Entra una mujer que sufrió un asalto a una cuadra de aquí. No la veo, cerraron las cortinas alrededor de mi cama y estoy aislado del exterior. Su voz es la de una anciana. Gime, tiene un fuerte dolor en el brazo. Le arrancaron la cartera, tropezó y la arrastraron varios metros durante el robo. Perdió el audífono y le cuesta escuchar a los enfermeros cuando intentan tranquilizarla. Le preguntan por algún pariente, alguien que pueda venir a acompañarla, pero nada, no tiene a nadie. Aguarda la muerte en un departamento a pocas cuadras de aquí, pero ya no tiene las llaves que estaban en su cartera y está sola esperando que un médico le arregle ese brazo que no deja de dolerle. Llora, lo hace casi en silencio. Repasa una y otra vez el momento en que le tiraron de la cartera y no encuentra explicación a lo que le sucedió. Se echa la culpa, quizá le dio a entender al ladrón que tenía dinero. Pero no, apenas unos pocos pesos para ir a la verdulería. Era un chico joven, ¿por qué no estaba en la escuela?, se pregunta.

La abuela solloza, tiene dolor y no tiene nietos que se preocupen por ella.

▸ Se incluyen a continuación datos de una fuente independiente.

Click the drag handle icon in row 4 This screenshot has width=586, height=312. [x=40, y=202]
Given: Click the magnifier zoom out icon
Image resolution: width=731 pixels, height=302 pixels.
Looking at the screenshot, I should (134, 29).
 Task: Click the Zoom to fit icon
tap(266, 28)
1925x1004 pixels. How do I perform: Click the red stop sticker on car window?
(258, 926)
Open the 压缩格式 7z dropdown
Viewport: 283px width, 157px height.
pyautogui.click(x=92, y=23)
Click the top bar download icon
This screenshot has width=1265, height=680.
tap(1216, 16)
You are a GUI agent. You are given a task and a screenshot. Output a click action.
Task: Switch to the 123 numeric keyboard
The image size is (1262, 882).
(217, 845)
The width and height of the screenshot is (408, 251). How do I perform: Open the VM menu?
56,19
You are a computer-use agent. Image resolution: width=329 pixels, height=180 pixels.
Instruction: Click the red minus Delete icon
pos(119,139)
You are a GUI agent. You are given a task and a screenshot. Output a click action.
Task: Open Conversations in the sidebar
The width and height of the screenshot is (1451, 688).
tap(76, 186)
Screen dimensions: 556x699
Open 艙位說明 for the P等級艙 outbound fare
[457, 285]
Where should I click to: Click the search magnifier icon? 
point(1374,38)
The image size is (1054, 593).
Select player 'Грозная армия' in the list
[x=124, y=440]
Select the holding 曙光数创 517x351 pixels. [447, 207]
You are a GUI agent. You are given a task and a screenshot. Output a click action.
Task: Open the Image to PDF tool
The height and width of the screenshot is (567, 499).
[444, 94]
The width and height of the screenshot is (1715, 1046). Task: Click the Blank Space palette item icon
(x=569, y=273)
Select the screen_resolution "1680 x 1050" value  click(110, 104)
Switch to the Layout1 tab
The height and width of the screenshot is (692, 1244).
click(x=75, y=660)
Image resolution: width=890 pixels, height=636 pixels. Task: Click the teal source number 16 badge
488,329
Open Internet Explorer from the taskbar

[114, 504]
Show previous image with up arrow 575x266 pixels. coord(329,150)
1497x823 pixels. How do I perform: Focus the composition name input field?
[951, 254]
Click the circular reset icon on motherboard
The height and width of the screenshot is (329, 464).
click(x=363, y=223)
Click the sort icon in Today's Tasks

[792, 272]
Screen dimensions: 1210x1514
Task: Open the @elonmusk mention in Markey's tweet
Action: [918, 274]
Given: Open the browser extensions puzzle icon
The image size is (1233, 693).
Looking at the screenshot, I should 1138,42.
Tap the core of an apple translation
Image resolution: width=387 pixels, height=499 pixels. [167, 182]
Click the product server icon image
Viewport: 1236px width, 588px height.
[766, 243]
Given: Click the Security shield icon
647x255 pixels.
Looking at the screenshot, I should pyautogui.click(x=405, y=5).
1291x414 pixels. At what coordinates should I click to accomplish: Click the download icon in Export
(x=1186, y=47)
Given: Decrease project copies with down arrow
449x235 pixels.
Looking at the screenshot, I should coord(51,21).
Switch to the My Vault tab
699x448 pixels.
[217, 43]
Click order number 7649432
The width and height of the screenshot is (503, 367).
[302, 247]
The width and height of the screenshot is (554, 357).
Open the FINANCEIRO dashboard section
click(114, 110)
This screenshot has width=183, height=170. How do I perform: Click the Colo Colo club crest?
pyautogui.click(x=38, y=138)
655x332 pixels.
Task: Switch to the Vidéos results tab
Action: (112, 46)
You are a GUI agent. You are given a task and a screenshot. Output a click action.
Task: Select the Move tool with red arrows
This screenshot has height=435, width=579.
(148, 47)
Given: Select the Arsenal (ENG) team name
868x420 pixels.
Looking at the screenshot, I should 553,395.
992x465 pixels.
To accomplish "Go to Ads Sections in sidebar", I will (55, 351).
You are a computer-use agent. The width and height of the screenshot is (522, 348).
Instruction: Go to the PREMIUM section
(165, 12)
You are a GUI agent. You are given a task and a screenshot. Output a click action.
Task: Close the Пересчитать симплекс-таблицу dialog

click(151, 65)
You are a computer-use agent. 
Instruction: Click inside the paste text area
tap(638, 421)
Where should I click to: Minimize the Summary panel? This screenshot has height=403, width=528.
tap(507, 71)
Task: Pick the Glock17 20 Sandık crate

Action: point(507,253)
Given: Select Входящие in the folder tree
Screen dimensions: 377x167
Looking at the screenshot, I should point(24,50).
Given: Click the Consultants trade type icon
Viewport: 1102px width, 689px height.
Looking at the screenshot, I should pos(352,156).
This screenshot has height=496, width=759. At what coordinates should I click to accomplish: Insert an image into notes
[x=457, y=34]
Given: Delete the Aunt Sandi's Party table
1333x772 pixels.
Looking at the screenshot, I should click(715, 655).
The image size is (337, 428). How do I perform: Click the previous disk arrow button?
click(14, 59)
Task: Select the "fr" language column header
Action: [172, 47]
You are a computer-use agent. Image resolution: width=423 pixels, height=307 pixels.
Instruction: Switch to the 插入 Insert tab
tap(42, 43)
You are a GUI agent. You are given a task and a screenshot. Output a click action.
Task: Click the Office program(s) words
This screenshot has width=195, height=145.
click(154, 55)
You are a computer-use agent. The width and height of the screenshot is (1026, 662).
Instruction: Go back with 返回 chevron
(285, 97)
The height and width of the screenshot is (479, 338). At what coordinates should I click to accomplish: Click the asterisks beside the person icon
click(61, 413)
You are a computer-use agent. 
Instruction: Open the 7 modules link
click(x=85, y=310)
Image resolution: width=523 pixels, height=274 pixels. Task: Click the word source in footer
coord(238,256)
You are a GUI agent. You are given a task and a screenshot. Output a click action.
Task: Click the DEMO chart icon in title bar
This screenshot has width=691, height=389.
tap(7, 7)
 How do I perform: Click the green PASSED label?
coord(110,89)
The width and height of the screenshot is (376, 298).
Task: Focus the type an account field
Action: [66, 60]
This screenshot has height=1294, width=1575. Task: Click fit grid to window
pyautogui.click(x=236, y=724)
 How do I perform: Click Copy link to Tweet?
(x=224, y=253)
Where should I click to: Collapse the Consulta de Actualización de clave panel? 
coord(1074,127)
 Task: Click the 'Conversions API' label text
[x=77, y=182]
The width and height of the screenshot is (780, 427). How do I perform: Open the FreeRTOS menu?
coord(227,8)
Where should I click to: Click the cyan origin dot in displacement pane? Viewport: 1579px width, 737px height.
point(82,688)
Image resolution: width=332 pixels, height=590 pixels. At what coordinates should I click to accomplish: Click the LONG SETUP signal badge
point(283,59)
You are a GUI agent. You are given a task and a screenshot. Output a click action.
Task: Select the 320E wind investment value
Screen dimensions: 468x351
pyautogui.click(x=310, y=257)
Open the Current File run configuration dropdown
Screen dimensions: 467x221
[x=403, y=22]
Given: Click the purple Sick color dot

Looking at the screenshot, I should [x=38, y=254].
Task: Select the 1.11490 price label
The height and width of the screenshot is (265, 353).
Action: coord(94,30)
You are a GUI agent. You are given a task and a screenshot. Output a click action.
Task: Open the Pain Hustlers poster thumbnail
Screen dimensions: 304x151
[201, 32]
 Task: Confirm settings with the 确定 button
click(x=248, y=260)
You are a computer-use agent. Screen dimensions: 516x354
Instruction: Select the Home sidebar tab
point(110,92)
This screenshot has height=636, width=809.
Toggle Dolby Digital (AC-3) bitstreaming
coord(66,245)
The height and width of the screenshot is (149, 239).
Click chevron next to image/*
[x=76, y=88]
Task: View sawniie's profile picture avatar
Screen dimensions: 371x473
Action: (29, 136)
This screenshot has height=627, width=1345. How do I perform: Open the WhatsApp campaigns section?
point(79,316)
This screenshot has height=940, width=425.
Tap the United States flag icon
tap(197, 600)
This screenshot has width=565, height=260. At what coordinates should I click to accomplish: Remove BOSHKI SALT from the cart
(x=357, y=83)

Sus parientes viven muy lejos, dice. No se acuerda de sus números de teléfono. Pobre vieja. El enfermero se compromete a conseguirle un cerrajero para que pueda entrar a su casa. Le ofrece otro calmante y llega el doctor para ver el brazo. Alguien pregunta por la señora que sufrió un robo; han encontrado la cartera en la calle. Una persona siguió a los ladrones, que a los pocos metros tiraron la bolsa de la mujer sin haber encontrado más que los pocos pesos que la viejita iba a usar para comprar una calabaza, dos tomates y alguna fruta. Fue un señor el que encontró el bolso, juntó las cosas y vino para el sanatorio a encontrar a su dueña, que ahora podrá entrar a su casa con las llaves de siempre. La vieja gime y se pregunta por qué. La han venido a buscar. Es hora de ir a la sala de rayos X.

El enfermero me pone un termómetro debajo de la axila. La fiebre no baja. No pueden darme más paracetamol y lo que sea que me estén dando. Llega Angie. María la llamó al trabajo y le dijo que era mejor que me acompañara y estuviera a mi lado. Entonces el enfermero se va y vuelve con cuatro bolsas de hielo que me coloca debajo de las axilas. El celular marca que ya son las cuatro de la tarde, estoy acá desde las nueve de la mañana y apenas comí algo con gusto a nada, de esas viandas que comen los pacientes de los hospitales. El hielo me baja apenas la fiebre. Ahora está derretido. Llega María con otra tanda de resultados y me dice que van a internarme. En un rato me buscan con una ambulancia, no queda lugar aquí y me tienen que trasladar al Instituto Argentino de Diagnóstico y Tratamiento.

Nunca viajé en ambulancia. No es que alguna vez lo haya deseado, pero siempre me dio curiosidad. Aprovecho para sacarme una selfie y enviársela a mis amigos por WhatsApp. “Les mando un abrazo”, digo con una sonrisa. Miro mi entorno y me siento ajeno a la situación. Hace menos de una semana estaba jugando al tenis y ahora estoy rodeado de tubos de oxígeno, camillas y aparatos para revivir pacientes. Por momentos, siento que me divierto en esta aventura a lo desconocido. Desde donde estoy no puedo ver nada, ni siquiera a Angie, que se encuentra sentada detrás de mí y me sonríe cada vez que me doy vuelta. La ambulancia es un fiasco, respeta los semáforos y el chofer conversa con el enfermero que lo acompaña de copiloto. Siento escalofríos y estoy tranquilo. Mis amigos preguntan qué pasa y solo llego a contestar “Estoy jodido, amigos”.